Texto proporcionado:
::::::::

Venezuela tuvo la suerte de aquel que logra el premio millonario de la lotería, los precios del petróleo se multiplicaron en la década de los años 70 como resultado de las guerras del Medio Oriente, adicionalmente  las instituciones financieras internacionales ofrecieron préstamos para el país. Se aceleraron los programas de desarrollo económico, pero también se aceleró la corrupción, la ineficiencia y el desorden, fue la indigestión económica del país.
El segundo quinquenio de los años 80 el país tuvo problemas para cumplir con sus compromisos de la deuda externa, se cerraron las líneas de crédito, se impuso el control de cambio para el dólar, surgió el mercado negro y la especulación. Junto con Pepe me convencí que era mejor regresar a Chile, era el año 1989.

::::::::

Datos proporcionados:
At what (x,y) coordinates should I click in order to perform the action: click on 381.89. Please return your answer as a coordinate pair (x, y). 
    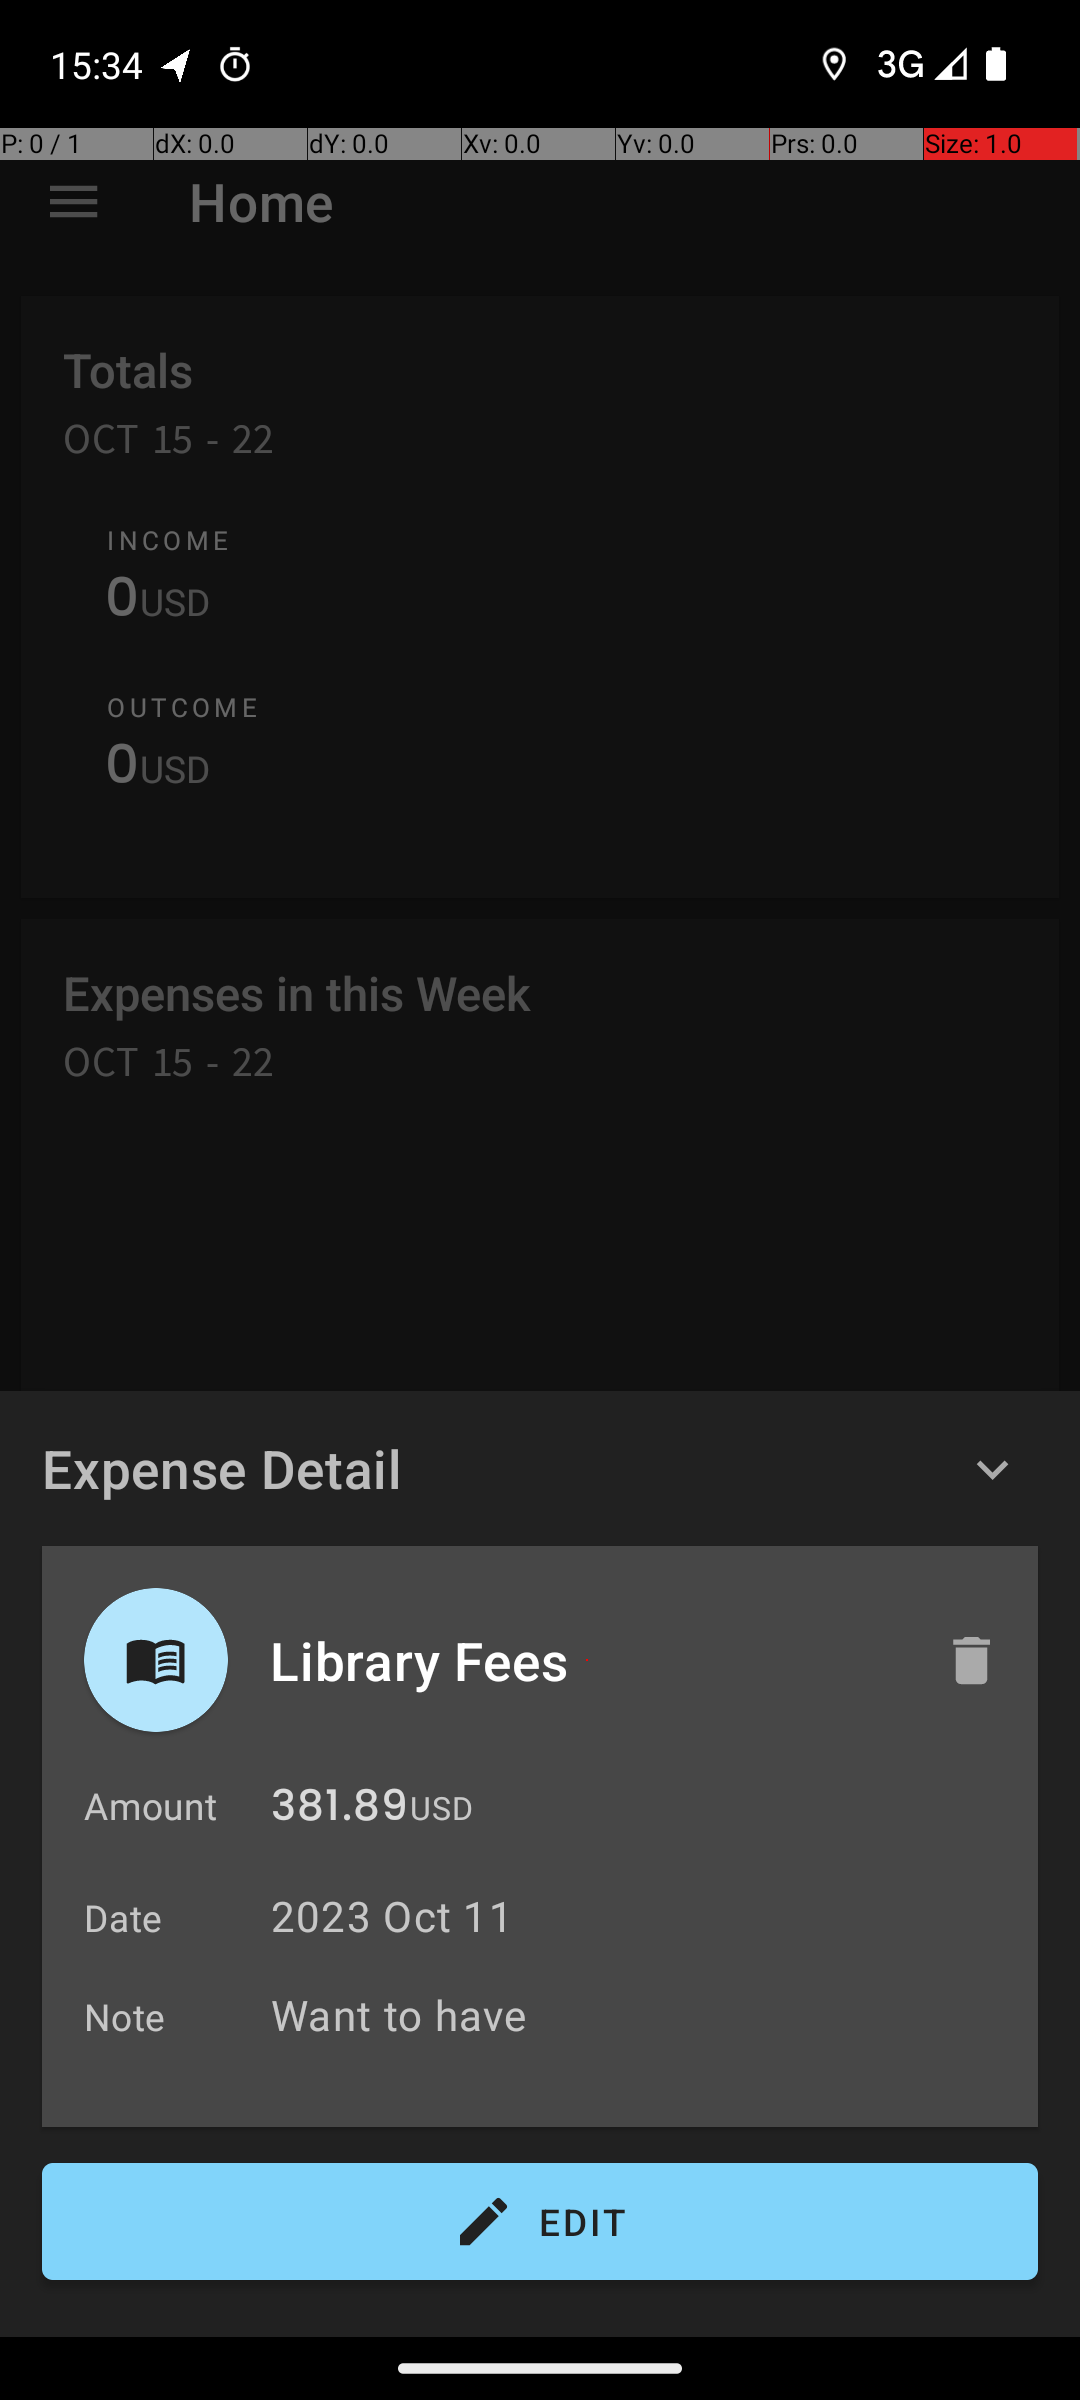
    Looking at the image, I should click on (340, 1810).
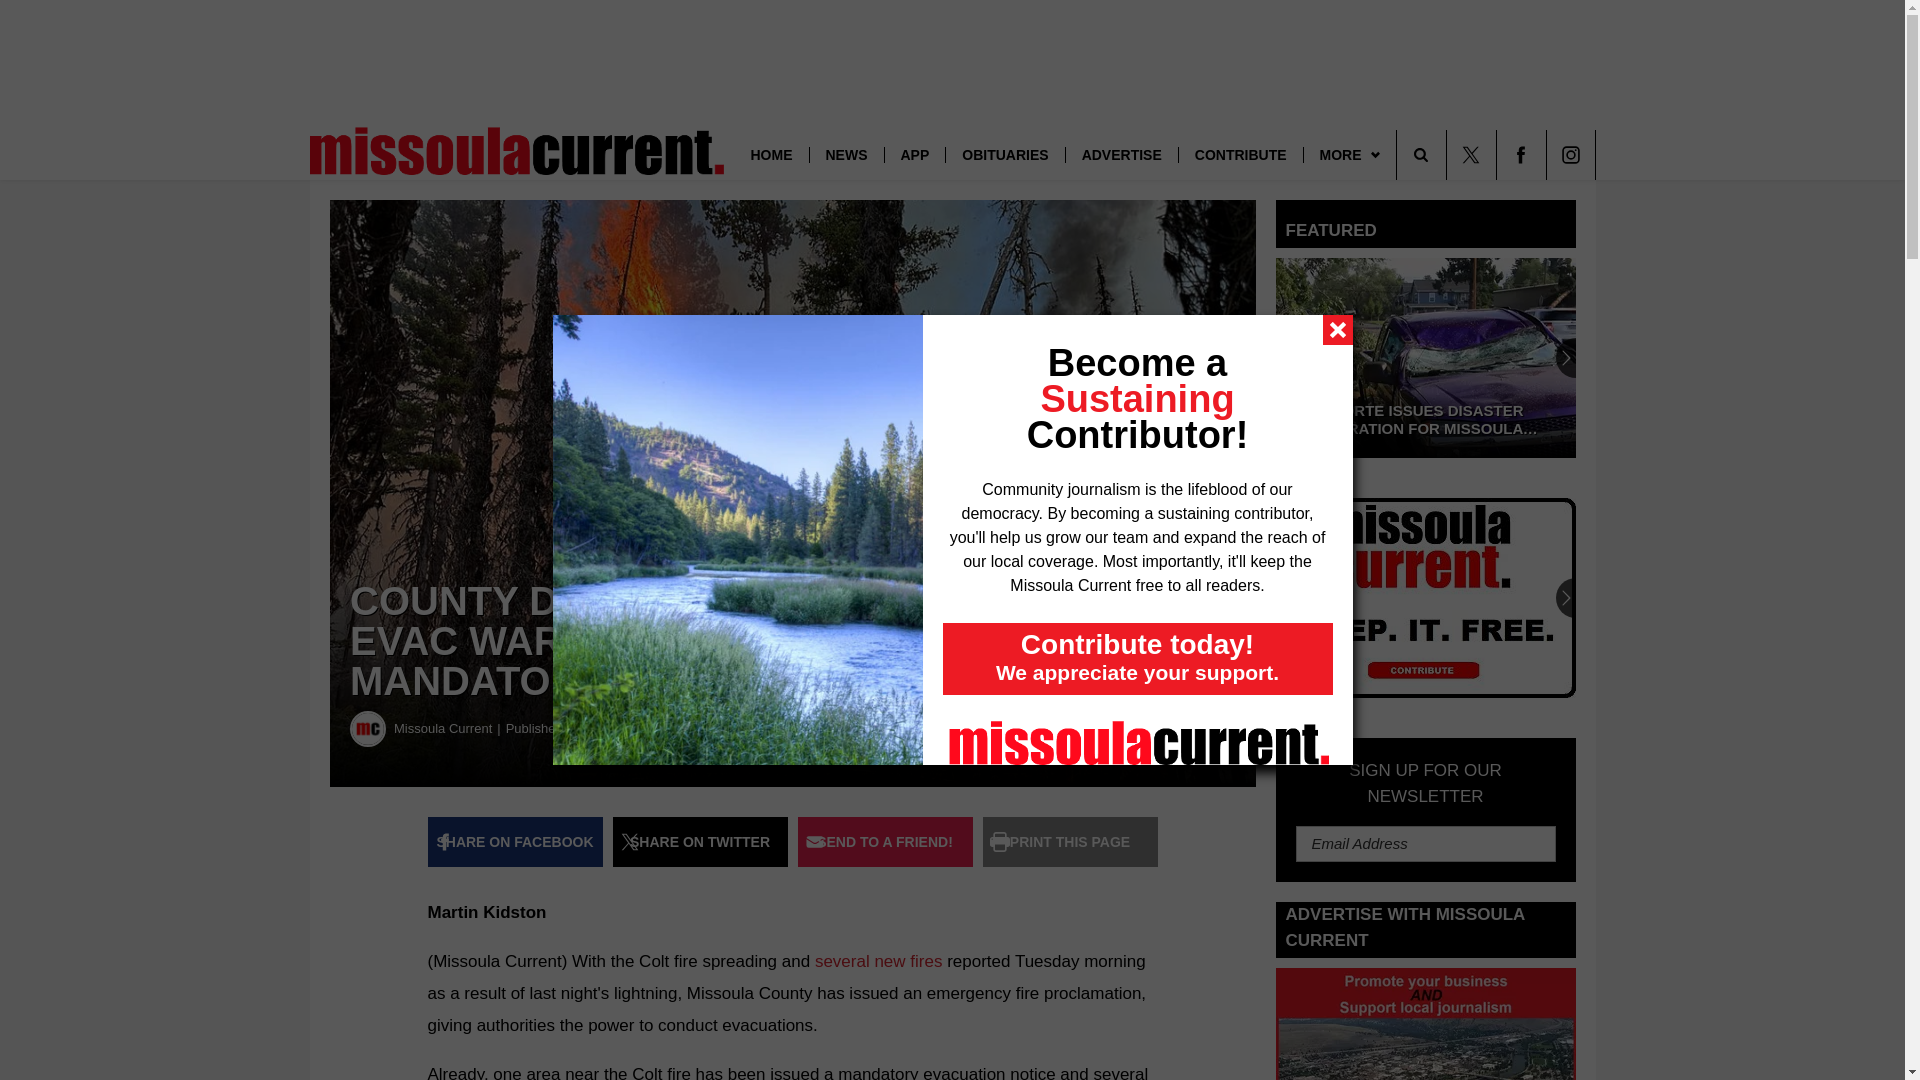  What do you see at coordinates (1240, 154) in the screenshot?
I see `CONTRIBUTE` at bounding box center [1240, 154].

::::::::

Tarea: Por favor, reescribe como lista breve el párrafo del texto proporcionado que empieza con «Venezuela tuvo la suerte», conservando sus datos principales.

Solución:
- Venezuela tuvo una suerte comparable a ganar la lotería.
- En los años 70, los precios del petróleo se multiplicaron por las guerras del Medio Oriente.
- Las instituciones financieras internacionales ofrecieron préstamos al país.
- Se aceleraron los programas de desarrollo económico.
- También aumentaron la corrupción, la ineficiencia y el desorden, lo que fue la indigestión económica del país.